CLIMATE SPECIALTY GROUP

Minutes of the 2001 Business Meeting (New York, NY)

The meeting was called to order at 6:30 p.m., Wednesday, February 28, 2001.

1. The minutes of the 2000 meeting were approved without revision.

2. Election of New Officers (Officers)

Two new officers were elected for the 2001/02-2002/03 term: Keith Henderson (Villanova) as Director and Jeff Hardy (East Stroudsburg University) as Young Scholar Director.

3. Chair’s Report (Brent Yarnal)

  1. According to information provided by the AAG central office, membership in mid February 2001 was 216. It is unclear what this number means in terms of the membership trend. The membership was 233 in March 2000, but that number reflected a time of five and one half months between mailing of the AAG dues request in October 1999 to the March statement. This year, the time from mailing of the dues request to the February statement was only a month and a half. We suspect that numbers are at least stable.
  1. The CSG sponsored 28 sessions for this New York AAG meeting, several of them co-sponsorships with other specialty groups. The CSG sponsored a plenary session featuring Dr. Chet Ropelewski and co-sponsored a plenary session with the Human Dimensions of Global Change Specialty Group featuring Dr. Cynthia Rosenzweig.

4. Treasurer’s Report (David McGinnis)

5. Announcements (Brent Yarnal)

  1. Announcements from the AAG were passed to the CSG:
  • There will be a change in date of membership renewals.
  • Some specialty group members have been claiming specialty group status but not sending in their dues. The AAG will no longer cover these dues.
  • There will be a downloadable, printable tri-fold brochure on Careers in Geography available at the AAG Website.
  • The Annals needs more submissions to the Environment section.
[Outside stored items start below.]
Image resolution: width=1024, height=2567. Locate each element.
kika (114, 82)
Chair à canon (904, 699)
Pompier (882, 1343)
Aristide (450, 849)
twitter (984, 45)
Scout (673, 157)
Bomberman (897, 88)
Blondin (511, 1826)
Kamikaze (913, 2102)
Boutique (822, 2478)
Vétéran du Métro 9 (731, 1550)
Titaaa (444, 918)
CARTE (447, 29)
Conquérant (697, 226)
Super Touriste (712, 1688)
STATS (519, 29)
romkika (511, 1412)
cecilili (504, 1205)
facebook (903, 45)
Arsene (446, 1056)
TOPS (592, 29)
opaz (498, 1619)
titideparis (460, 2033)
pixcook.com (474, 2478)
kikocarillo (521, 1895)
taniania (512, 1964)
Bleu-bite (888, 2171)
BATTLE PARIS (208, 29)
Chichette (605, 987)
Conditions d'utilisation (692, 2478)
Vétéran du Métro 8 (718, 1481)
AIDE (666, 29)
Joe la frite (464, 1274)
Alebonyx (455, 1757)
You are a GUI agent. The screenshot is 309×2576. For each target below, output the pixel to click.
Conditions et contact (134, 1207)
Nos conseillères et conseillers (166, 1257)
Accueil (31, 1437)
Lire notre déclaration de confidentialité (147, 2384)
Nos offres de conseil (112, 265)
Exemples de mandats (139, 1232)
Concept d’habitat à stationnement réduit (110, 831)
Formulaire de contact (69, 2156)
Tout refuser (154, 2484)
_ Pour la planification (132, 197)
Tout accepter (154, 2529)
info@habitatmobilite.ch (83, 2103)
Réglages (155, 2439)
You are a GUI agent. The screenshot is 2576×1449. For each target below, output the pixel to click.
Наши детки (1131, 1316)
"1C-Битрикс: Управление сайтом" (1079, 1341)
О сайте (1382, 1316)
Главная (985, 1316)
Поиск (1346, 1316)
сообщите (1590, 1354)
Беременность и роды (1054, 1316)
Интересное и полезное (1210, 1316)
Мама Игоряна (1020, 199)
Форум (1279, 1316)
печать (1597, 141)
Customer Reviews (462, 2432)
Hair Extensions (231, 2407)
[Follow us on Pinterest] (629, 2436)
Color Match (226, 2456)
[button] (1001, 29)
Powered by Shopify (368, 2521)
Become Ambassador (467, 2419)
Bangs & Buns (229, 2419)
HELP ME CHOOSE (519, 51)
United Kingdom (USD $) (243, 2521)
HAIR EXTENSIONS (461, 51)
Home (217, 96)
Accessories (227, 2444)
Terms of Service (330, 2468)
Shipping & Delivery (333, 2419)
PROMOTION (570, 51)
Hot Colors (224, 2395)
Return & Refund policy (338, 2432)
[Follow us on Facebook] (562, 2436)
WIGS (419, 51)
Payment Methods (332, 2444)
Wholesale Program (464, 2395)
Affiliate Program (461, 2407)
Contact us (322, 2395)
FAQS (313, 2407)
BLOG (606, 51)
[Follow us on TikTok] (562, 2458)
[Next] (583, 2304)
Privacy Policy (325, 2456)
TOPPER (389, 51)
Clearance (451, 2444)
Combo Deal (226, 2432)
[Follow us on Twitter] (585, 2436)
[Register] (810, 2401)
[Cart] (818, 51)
Please be responsive to requests for reviews and be timely in delivering those reviews.
  • Reg Golledge’s Geography and Education Network needs volunteers, especially programmers.
  1. Contact Johan Feddema with any suggestions for changes to the CSG Website. Volunteers to help Johan would be appreciated.
  1. Contact Brent Yarnal, the new chair, with suggestions for next year’s plenary speaker. Some suggestions were made.
  1. Honor Committee Report (Barry Keim). The 2000 student paper competition in Pittsburgh had many entrants. Award winners were Jennifer Salmond (University of British Columbia), David Brown (University of Arizona), Tim Hawkins (Arizona State University), and Mike Walegur (University of Delaware). The judging committee consisted of Barry Keim, Anthony Vega, Hengchun Ye, Keith Henderson, Diane Stanitski-Martin, Leslie-Ann Dupigny-Giroux, and Michael Janis. Thanks to John Wiley & Sons for the generous book awards.
  1. The Lifetime Achievement Award was made to Roger Barry.
  1. The first annual Paper of the Year Award was made to Franco Biondi, University of Nevada, Reno, for his paper “North Pacific decadal climate variability since AD 1661.”

6. Business

  1. The protocol for conducting the Paper of the Year Award submission and judging was discussed. The following decisions were made:
  • Submissions and nominations are due January 10 before the AAG meeting.
  • Papers accepted or published in the year prior to the AAG meeting.
  • Judging committee conflict of interest—the community will trust the committee to “do the right thing,”
  • The judging committee chair will be the person who has served on the committee for the longest time.
  1. Plans for the 2004 AAG Centennial Meeting in Philadelphia were discussed. It was decided that:
  • The Chair would appoint a committee to develop a time-line for climate studies in Geography. The committee will coordinate with the Geography in America Timeline, led by Don Dahmann .
  • Although it would be desirable to develop a “Companion to Climatology in Geography” volume in the Blackwell Companion to Geography Series, it might be difficult to coordinate the timing to coincide with the Centennial meeting. Nevertheless, it was decided that members of the CSG would look into producing such a volume independently of the Centennial.
  • The Chair will appoint a committee to look into developing a series of special sessions honoring the six CSG Lifetime Achievement Award recipients that will have accrued by the Centennial.
  1. New Business (Brent Yarnal).
  • The CSG needs to appoint a standing committee to report to the Geography Research and Education Network being organized by Reg Golledge. The charge of the standing committee will be to identify and recommend two to three top case studies, educational projects, or courses every two years that show what climatologists in Geography do and can do. Only completed projects are eligible. The Network is especially interested in digital case studies with visualizations, QuickTime model runs, and so forth. The Chair will appoint this standing committee.
  • On the AAG Web site, the “Geographers at Work” section of the “Careers in Geography” Web page needs vignettes that show what geographers do and Geography gave them an edge. As an additional part of their charge, the Chair will ask the standing committee named in the previous point to identify non-faculty geographers for the “Geographers at Work” section.
  1. The remainder of the meeting was devoted to discussion of the problem faced by graduate programs in Geography to get enough specialists in climatology to cover their existing courses and grants and, in the future, insure enough PhDs to fill vacant faculty positions. It is a problem that appears to be facing all programs. Although the problem could not be resolved, the open exchange about the problem brought up suggestions for how to alleviate it.

7. Adjournment.

The meeting was adjourned at 7:45 p.m.